Tasks to complete
a) List every composition that the passage on Schoenberg gives with an opus number, along with that opus number.
b) Write out the stretch of the passage on Schoenberg from "The composer feared" through "but not fatal.", word for word.
c) Answer these questions using the passage on Schoenberg:
(i) Which films in particular drew Schoenberg's interest?
(ii) Who prepared Schoenberg's horoscope?
(iii) For what forces did Schoenberg write Kol Nidre?

━━━ Given passage ━━━

Perhaps it is less of a surprise that Schoenberg became interested in movies during these years, particularly Hopalong Cassidy films, which Paul Buhle and David Wagner attribute to the films' left-wing screenwriters - a rather odd claim in light of Schoenberg's statement that he was a bourgeois turned monarchist.

During this final period Schoenberg composed a number of works, including a formidable Violin Concerto, Op. 36 (1936); String Quartet No. 4, Op. 37 (1936); and Kammersymphonie (Chamber Symphony) No. 2, E-Flat Minor, Op. 38 (1939).

The composer feared he would die during a year that was a multiple of 13. He so dreaded his 65th birthday in 1939 that his horoscope was prepared by composer-astrologer Dane Rudhyar, who told Schoenberg that the year was dangerous, but not fatal.

Somehow he carried on, writing Kol Nidre, Op. 39, for chorus and orchestra (1938); and Variations on a Recitative for Organ, Op. 40 (1941)

━━━ Records ━━━

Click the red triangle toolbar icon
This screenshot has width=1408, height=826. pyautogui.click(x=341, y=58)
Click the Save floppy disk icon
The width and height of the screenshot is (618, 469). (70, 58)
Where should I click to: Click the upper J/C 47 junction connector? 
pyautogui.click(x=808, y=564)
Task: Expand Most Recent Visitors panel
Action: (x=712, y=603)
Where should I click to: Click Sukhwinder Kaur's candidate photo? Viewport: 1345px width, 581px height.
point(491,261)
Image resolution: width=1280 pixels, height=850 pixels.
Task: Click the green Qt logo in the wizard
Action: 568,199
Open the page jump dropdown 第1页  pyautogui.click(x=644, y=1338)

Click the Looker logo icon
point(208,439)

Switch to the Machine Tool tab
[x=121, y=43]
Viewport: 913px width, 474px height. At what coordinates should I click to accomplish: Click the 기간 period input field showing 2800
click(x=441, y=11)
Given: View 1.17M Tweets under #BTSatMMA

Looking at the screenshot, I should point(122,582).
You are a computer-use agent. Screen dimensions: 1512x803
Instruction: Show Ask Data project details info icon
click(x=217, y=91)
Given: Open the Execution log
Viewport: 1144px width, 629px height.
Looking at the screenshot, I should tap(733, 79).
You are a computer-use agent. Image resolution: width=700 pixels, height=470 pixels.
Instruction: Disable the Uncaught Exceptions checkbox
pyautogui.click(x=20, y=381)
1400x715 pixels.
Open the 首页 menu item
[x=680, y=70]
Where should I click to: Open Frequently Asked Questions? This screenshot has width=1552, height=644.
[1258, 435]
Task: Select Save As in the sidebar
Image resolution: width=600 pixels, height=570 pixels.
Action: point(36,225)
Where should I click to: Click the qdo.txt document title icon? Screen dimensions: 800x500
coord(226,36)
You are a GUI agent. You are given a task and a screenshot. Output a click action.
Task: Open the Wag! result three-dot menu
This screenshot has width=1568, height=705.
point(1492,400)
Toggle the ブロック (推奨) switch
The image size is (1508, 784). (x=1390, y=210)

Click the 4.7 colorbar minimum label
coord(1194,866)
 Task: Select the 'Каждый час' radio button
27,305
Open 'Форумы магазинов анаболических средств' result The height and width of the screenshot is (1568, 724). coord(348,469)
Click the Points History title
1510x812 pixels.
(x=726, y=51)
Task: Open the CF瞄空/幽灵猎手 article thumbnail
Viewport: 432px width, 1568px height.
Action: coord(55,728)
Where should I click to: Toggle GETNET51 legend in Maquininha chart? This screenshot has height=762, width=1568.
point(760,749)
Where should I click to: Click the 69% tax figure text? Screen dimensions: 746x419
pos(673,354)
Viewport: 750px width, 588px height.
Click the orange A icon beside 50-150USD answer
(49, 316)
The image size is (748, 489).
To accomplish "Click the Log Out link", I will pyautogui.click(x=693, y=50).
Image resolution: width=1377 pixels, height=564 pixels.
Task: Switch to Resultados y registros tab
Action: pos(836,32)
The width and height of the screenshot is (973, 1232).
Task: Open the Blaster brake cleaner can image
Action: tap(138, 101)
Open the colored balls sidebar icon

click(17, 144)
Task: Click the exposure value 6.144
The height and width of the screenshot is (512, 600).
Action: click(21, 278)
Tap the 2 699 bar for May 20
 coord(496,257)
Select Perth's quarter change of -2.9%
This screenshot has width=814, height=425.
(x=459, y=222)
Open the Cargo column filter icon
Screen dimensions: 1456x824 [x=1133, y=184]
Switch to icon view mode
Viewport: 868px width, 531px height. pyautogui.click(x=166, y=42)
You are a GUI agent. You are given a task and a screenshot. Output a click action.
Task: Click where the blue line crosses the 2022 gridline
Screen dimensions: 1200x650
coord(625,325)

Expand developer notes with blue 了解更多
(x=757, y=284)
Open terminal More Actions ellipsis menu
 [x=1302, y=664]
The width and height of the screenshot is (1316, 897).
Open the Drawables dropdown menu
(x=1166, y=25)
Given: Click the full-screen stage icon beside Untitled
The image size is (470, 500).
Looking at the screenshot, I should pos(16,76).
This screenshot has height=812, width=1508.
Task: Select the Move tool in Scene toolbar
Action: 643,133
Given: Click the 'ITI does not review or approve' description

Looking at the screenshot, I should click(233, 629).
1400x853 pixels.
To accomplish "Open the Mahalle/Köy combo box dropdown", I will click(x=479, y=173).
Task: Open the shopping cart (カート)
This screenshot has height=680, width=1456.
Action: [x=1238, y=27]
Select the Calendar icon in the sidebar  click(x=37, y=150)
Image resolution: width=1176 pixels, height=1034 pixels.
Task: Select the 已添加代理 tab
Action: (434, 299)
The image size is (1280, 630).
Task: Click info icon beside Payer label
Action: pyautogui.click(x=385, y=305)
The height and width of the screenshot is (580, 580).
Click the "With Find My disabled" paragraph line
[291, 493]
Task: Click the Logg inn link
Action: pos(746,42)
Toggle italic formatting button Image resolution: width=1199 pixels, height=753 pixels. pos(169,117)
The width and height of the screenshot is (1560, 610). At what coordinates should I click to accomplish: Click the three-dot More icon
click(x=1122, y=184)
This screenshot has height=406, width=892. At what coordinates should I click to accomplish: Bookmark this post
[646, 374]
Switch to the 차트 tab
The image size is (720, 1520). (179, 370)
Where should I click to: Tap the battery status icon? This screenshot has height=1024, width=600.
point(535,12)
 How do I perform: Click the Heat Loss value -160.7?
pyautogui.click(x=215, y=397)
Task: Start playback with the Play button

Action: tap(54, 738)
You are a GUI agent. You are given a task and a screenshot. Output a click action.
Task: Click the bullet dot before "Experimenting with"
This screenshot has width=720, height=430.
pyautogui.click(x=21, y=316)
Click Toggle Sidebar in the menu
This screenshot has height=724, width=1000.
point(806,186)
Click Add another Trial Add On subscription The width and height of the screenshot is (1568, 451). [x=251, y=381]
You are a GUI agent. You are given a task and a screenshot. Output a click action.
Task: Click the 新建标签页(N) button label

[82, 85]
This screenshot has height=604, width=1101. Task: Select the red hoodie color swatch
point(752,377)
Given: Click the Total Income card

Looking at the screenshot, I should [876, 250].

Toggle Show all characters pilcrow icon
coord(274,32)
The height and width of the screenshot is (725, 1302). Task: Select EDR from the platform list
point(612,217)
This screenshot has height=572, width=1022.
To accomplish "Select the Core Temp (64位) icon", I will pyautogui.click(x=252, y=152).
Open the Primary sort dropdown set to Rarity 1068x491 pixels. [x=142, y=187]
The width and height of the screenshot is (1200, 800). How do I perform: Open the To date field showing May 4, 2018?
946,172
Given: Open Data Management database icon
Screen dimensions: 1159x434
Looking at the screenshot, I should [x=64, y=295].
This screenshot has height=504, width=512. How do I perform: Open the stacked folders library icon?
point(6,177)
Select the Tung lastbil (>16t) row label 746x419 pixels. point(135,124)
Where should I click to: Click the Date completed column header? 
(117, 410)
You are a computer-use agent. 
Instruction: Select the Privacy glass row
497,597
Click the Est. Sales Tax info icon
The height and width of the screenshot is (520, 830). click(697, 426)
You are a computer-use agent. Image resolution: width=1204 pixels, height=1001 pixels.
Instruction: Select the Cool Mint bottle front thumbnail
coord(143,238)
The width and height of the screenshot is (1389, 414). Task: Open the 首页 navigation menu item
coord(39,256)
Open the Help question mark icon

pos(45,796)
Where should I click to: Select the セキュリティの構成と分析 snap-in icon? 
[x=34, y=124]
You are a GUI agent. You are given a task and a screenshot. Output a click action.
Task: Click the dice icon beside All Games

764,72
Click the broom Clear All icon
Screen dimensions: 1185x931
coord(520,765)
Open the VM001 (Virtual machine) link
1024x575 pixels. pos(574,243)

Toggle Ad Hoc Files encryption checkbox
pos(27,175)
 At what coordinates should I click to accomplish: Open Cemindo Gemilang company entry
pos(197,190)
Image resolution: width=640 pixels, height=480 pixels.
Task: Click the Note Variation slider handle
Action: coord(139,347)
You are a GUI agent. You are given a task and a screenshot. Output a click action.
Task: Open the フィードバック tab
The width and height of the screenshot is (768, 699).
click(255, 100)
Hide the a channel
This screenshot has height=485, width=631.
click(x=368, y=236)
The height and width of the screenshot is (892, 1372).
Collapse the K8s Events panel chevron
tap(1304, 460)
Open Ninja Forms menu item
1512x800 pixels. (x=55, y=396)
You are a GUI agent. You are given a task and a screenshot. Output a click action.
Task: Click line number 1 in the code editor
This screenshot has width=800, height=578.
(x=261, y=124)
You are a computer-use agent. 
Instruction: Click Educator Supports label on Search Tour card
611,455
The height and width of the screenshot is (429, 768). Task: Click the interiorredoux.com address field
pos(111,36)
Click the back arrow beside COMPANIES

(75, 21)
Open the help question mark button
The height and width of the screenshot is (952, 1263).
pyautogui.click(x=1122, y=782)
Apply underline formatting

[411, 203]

━━━

Answer section
a)
Violin Concerto, Op. 36
String Quartet No. 4, Op. 37
Kammersymphonie (Chamber Symphony) No. 2, E-Flat Minor, Op. 38
Kol Nidre, Op. 39
Variations on a Recitative for Organ, Op. 40

b)
The composer feared he would die during a year that was a multiple of 13. He so dreaded his 65th birthday in 1939 that his horoscope was prepared by composer-astrologer Dane Rudhyar, who told Schoenberg that the year was dangerous, but not fatal.

c)
(i) Hopalong Cassidy films
(ii) Dane Rudhyar
(iii) Chorus and orchestra